Get all game headers in find command
sshivaji opened this issue · 8 comments
Its a common need to sort games by date etc. I thought of using different code for this. However, I need to align against the returned game offset.
Can we have an api to get all game headers that can be returned by the find command. I dont see any other performant way to get all game headers and align it with the returned chess_db game offsets. This can also be done during book generation.
Code in python to get all game headers using all of the offsets is really slow..
On second thought and testing, it looks like I can use https://python-chess.readthedocs.io/en/v0.16.1/pgn.html#chess.pgn.scan_headers to get all headers. Its not as fast as chess_db book building but perhaps sufficient.
This is sufficient if the offset logic matches. I think it should.

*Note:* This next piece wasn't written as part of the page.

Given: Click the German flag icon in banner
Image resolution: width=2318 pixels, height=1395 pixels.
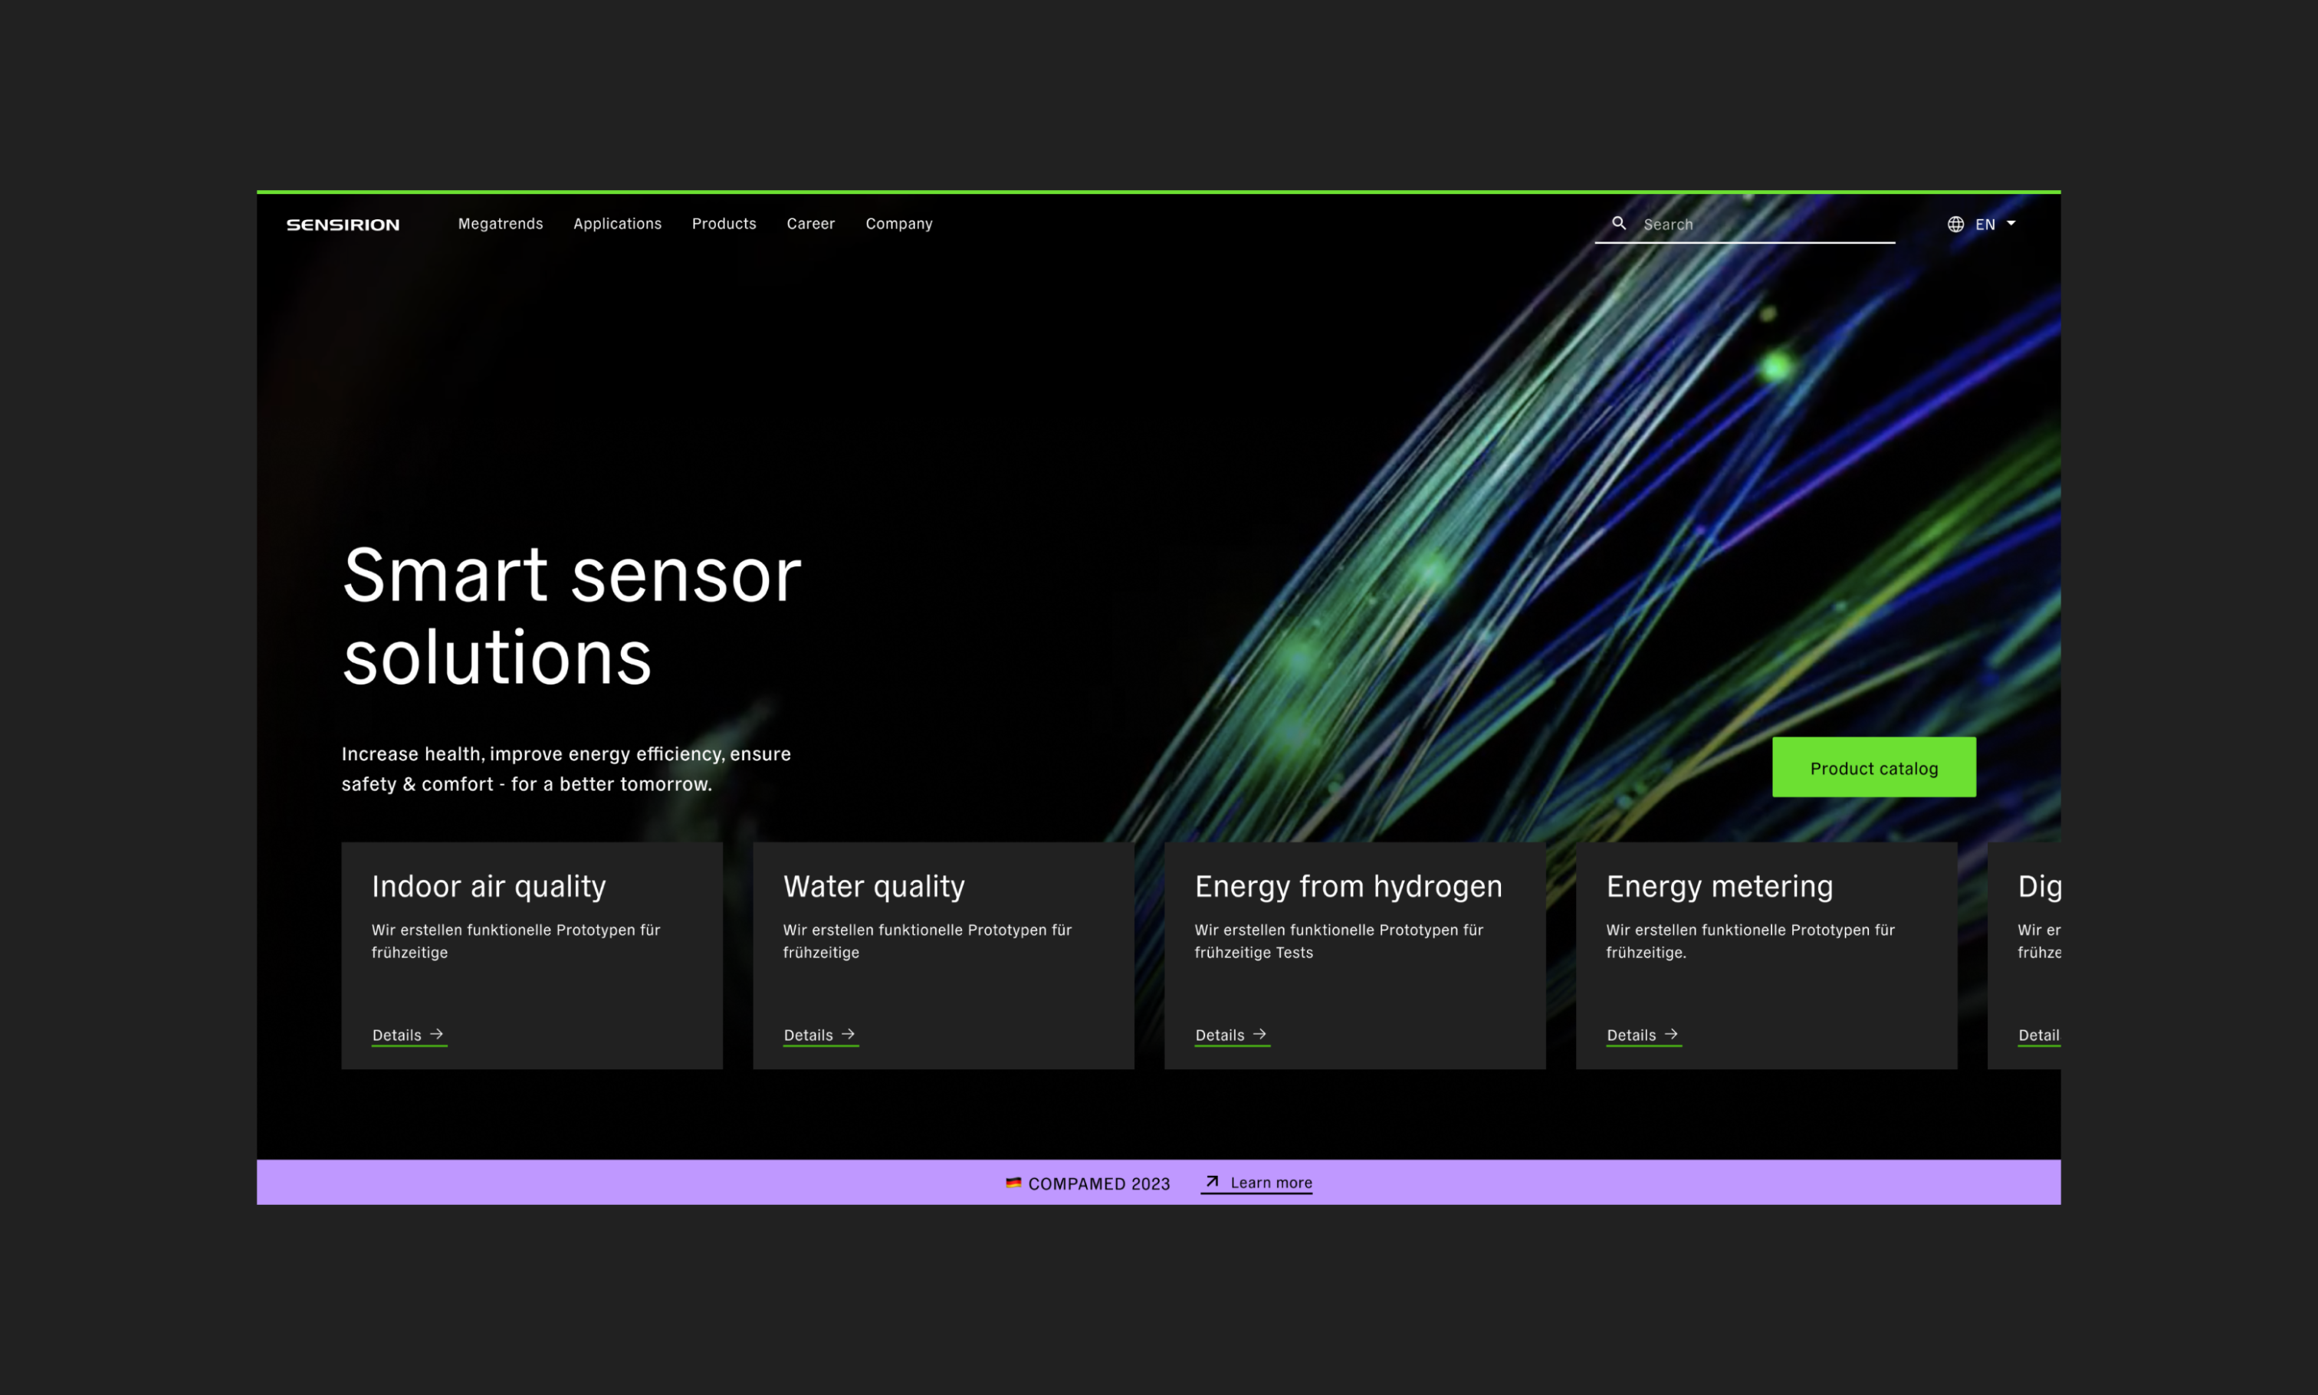Looking at the screenshot, I should [1013, 1183].
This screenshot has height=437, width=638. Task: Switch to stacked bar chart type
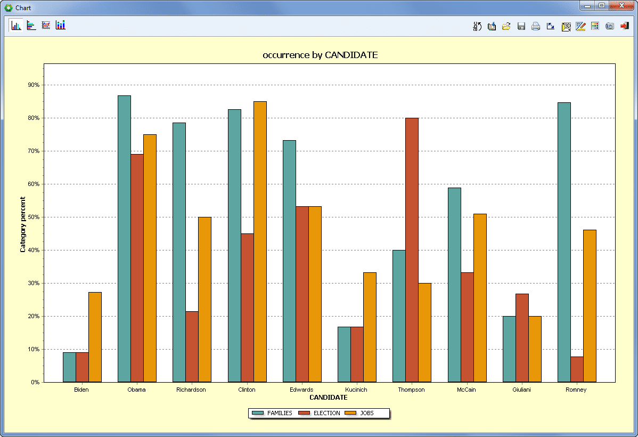click(x=61, y=26)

The thing is we have two tools creating different kind of database now from .pgn move sections and they store different calculated offsets of games. Maybe it would be more practical if scoutfish calculate offsets the same way as chess_db (8 byte aligned). Then chess.pgn.scan_headers can be used to produce an mongodb/sqlite database with chess_db compatible offsets as primary keys and other field(s) to store header data. This way offsets coming from both chess_db and scoutfish would be used to query this sqlite file for header data.
Another solution can be extending the parser to parse header tags too and output it to say a mongodb or sqlite file.
I talked about this before, if we are going to output header tags, I think JSON format is sufficient, then other programs can process it as they wish.
This is related to the scoutfish issue. Will close it for now but will re-open with a real UI issue and screenshot.. :)
I was struggling to make this work fast enough with python-chess, it took about 4 minutes to get all headers in the 2.2 million base pgn file. I decided to modify the chess_db code and create a separate repo that only supports header and offset extraction. It is now about 8 times faster than the python-chess solution (not surprising as the code is in C++) - https://github.com/sshivaji/chess_pgn_headers
@gbtami, the output is in JSON and you can use it to put in SQLite or wherever you desire
This solves the issue of executing many typical queries with scoutfish (and chess_db), such as find me winning percentage of 2 bishops vs bishop and knight endgames in games where both players are greater than 2400 elo, 2500 elo, 2600 elo and so on. How does elo affect the winning percentage? I think the greater the elo the greater the winning percentage of 2 bishops vs bishop and knight endgame (but I will have to check).
Now, I think we can mostly focus on the UI integration, all the key backend tools are ready.
@mcostalba, I hope you dont mind the fork. I think your code base is the fastest way to extract headers that I am aware of today, and reusing it helps maintain the speed.